Second variable: the cost of tooling dies and plates. For an offset series, the plates represent an initial investment amortized over the quantity. On small series, this tooling cost is mechanically heavier per unit - which can transform the perception of the displayed unit price. Any serious quote distinguishes the material cost, the tool cost and the labor cost. If your quote shows a single unit price without breakdown, ask for it systematically.
Third variable: post-production logistics cost. Individual cellophane, placed in master carton, palletizing, labeling, multi-site transport, insurance: these lines are regularly forgotten in the first costing. For B2B projects delivered on several French sites (typical scenario of a large group distributing its fresco climate enterprise to several regional branches), require a costed logistics simulation before signing. This precaution avoids the surprise of a final invoice higher than expected.

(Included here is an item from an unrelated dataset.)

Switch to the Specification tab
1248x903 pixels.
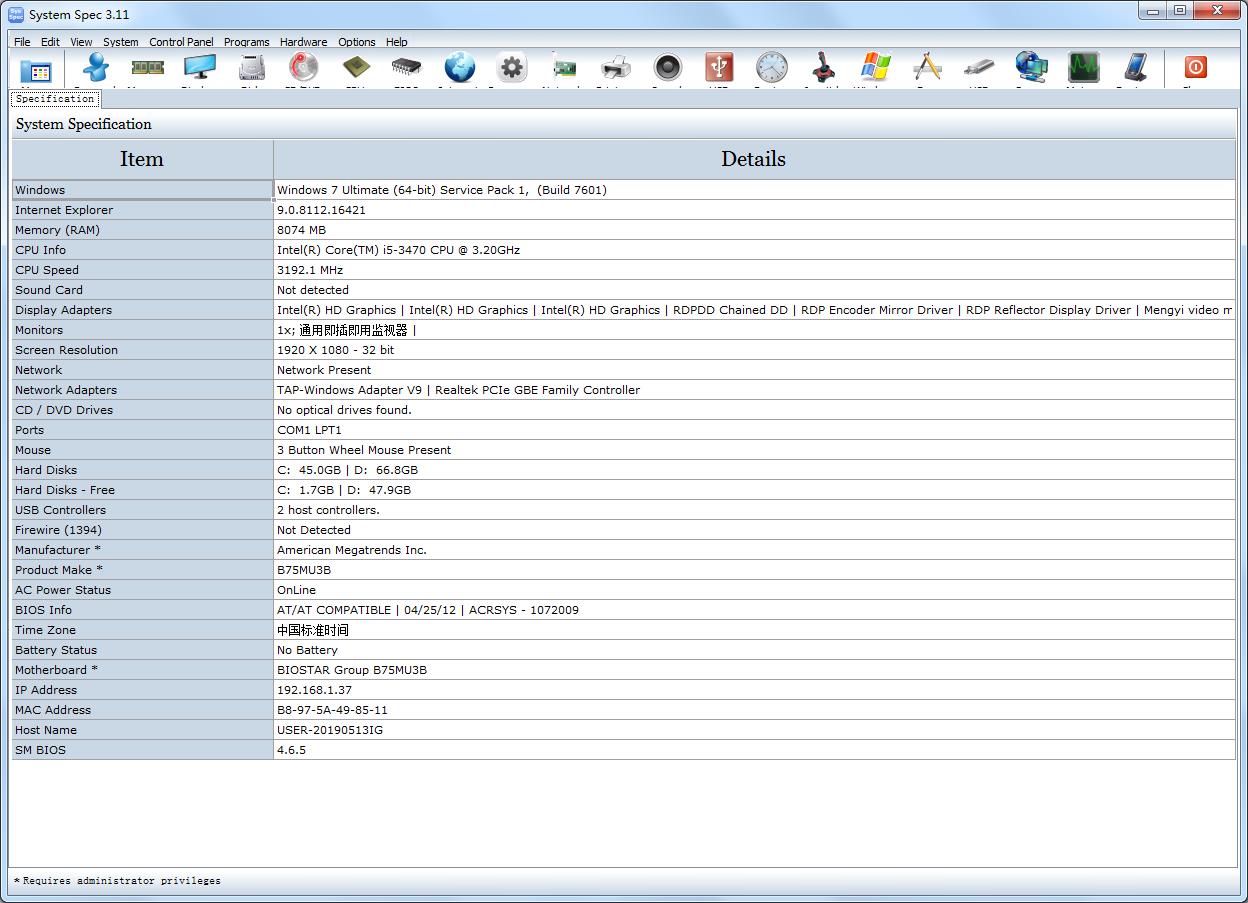point(55,99)
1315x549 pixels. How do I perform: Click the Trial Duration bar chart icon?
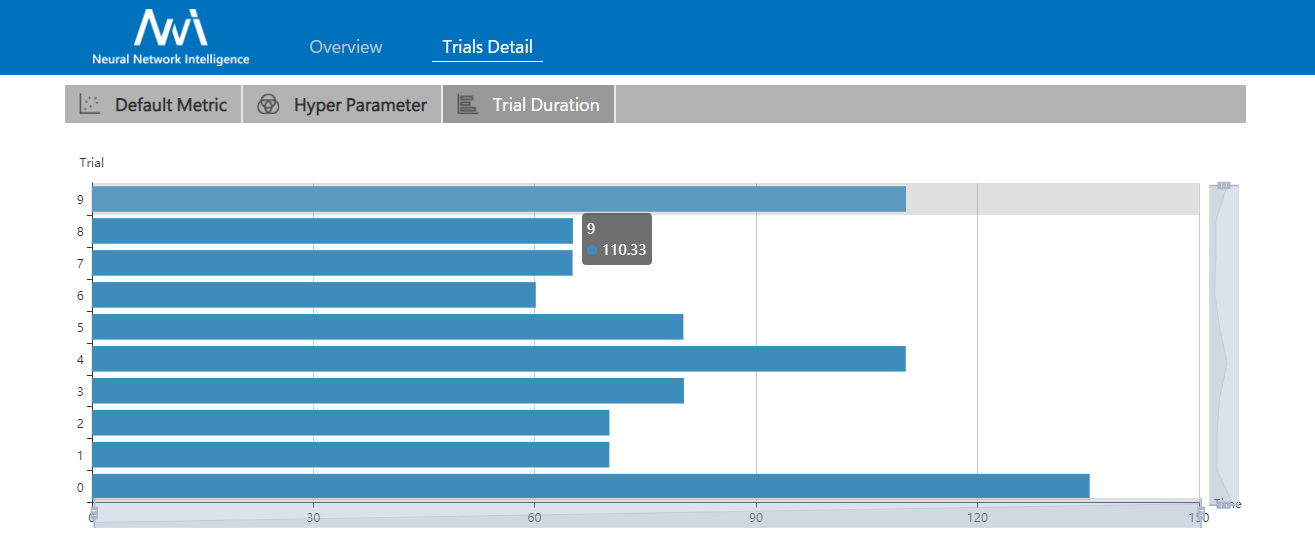click(466, 105)
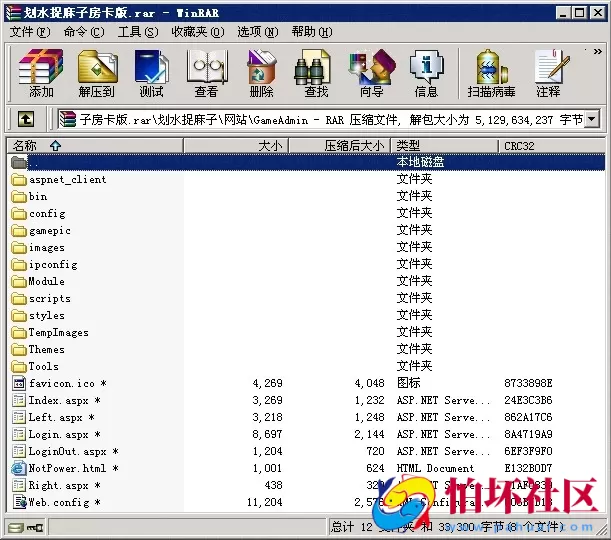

On the MOQ side, several economic levels structure the market: a small volume for a test project (high unit cost but controlled investment), an intermediate volume for an initial deployment (declining unit cost), a large volume for a large deployment (optimized cost), a very large volume for a multi-year strategic project (floor cost). Choosing the right level involves balancing commercial risk and economies of scale - the classic error is to aim between two levels and pay the unit cost of a small series without benefiting from a real economy of scale. For a quote tailored to your real needs, our team will get back to you within 48 hours.
The 5 classic traps to avoid on a project fresco climate undertaken
Of the hundreds of projects fresco climate enterprise that we have supported since 2018, five errors recur more often than the others. Identifying them allows you to save several weeks on the project schedule and better control the budget. Here is the list, in order of observed frequency.
Pitfall #1: briefing the manufacturer too early. Before contacting the manufacturer, four internal decisions must be made: precise target audience, context of use (meeting, trade show, kit sent), expected behavior, internal validation circuit. Without these four decisions, any quote is arbitrary - therefore useless. This error systematically generates several commercial round trips and several lost calendar weeks.
Trap #2: underestimate the internal validation time. The period announced by the manufacturer generally starts after validation of the Good to Shoot. However, the validation of the BAT (Good to Print, validation before printing) often takes more time than expected on the client side: back and forth graphics, legal validation for packaging, internal compliance verification. Anticipate this validation time in your back-planning.
Trap #3: not testing the prototype in real conditions. A prototype validated "in the office" can reveal critical defects in use conditions (room light, attention span, multi-player context). A structured test session with testers representative of the final public reveals the majority of critical defects before series production.
Trap #4: neglecting the post-manufacturing phase. Packaging, kitting, storage, split shipping: these steps represent a significant portion of the total budget but are often forgotten in the first estimates. Frame them from the initial brief to avoid unpleasant surprises at the time of delivery.
Trap #5: underinvesting in the creative brief. A creative briefing rich in visual references and textual details massively reduces the number of back and forths in the model phase. A vague brief mechanically generates significant readjustment costs and a schedule that slips. Invest time in the brief before launching manufacturing - this is the best ROI on a project. fresco climate enterprise.
Sources and references
- INSEE — French games & toys market studies 2025
- European standard EN71 — toy safety (EN71-1 mechanical, EN71-2 flammability, EN71-3 chemical)
- FFJP — French federation of toy and childcare industries
- AFNOR — responsible paper labels PEFC and FSC
- Bpifrance study — SMEs and B2B purchasing 2026
If you are planning a project on this subject, we manufacture in the EU with EN71 compliance, vegetable inks and responsible paper certifications. Estimated quote within 48 hours.